Minnesota’s state training and technical assistance program encourages providers to adopt policies and engage in new practices related to healthy eating and physical activity.

The Minnesota Department of Health trains and supports public health department professionals to deliver training and technical assistance to ECE providers in their specialized areas.

Train-the-Trainer Model and Success

The train-the-trainer model and technical assistance program includes:

1) assessing the ECE environment using the NAP SACC instrument
2) education on healthy eating for young children
3) education on physical activity for young children
4) implementing nutrition and physical activity best practices
5) adopting new nutrition and physical activity policies

Specifically, the training includes information on improved menus, positive mealtime environments, appropriate serving sizes for young children, adult role modeling, integration of changes into the daily schedule and curriculum, parent engagement and opportunities for children to participate in both structured and unstructured physical activity on a daily basis.

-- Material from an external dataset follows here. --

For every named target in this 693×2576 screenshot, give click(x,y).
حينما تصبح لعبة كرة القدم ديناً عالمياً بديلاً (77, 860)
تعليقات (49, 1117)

Instead of enacting statewide policies for obesity prevention in ECE settings, Minnesota opted to take a “bottom-up” approach. The MDH encouraged ECE providers to engage in practices and adopt their own policies related to healthy eating and physical activity.

Curricula Used

For nutrition, the Minnesota Department of Health (MDH) used the Learning About Nutrition Through Activities (LANA) curriculum developed and tested by MDH staff. Initially, live trainings for local public health department staff (LPH) and ECE providers were provided by MDH staff. Since then, additional public health staff have attended trainings offered by trained State Health Improvement Program (SHIP) grantees or used training tools available to prepare live trainings to ECE providers in their areas. MDH provides print and electronic materials, as well as ongoing technical assistance, to trainers in Minnesota. The full LANA curriculum can be purchased through Learning Zone Express, with a Spanish supplement available.

To date, hundreds of ECE providers have been trained in LANA and made action plans and implemented changes in their programs, and then embedded their new practices in policies. NAP SACC was used before and after LANA implementation to pinpoint practices to be improved and to chart providers’ progress. LPH staff have compiled information about changes in practice and policy, as measured by these pre- and post-assessments, and found improvements in both nutrition and physical activity.

MDH used a similar model for physical activity training based on Head Start’s I Am Moving, I Am Learning (IMIL). MDH hired three certified Head Start trainers to offer a 3-day train-the-trainer workshop to 50 potential trainers from counties around the state. Local public health staff were encouraged to assemble teams to help them train ECE providers. Teams included community partners from ChildCare Aware of America, the Child and Adult Care Food Program (CACFP), Head Start, ECE licensing, public schools, special education, Early Childhood Family Education, YMCA and child care centers, among others.

NAP SACC was used for assessment before and after physical activity-related supports, and the process again included training, changes in practice and changes in policy to reflect practice. LANA and IMIL trainings continue to be supported by MDH across the state.

Lessons Learned

  • It is crucial that materials and resources are available to trainers and ECE providers in a variety of formats, including some at low or no cost. In MDH’s case this was accomplished by posting materials online for free download, by arranging for materials to be published for purchase by ECE facilities with multiple classrooms or locations and a larger materials budget, and by supplying trainers with electronic materials, to be printed in color or black and white, in the quantities needed, as budgets allowed.


  • Training alone is not sufficient to change practice. It must be accompanied by initial and ongoing support, resources, guidance and facilitation of peer exchange in order to be effective and sustained.


  • Using a practice-to-policy approach rather than the reverse is more labor-intensive, but it creates greater buy-in on the part of the ECE providers and minimizes the need for enforcement of policies created on a higher level.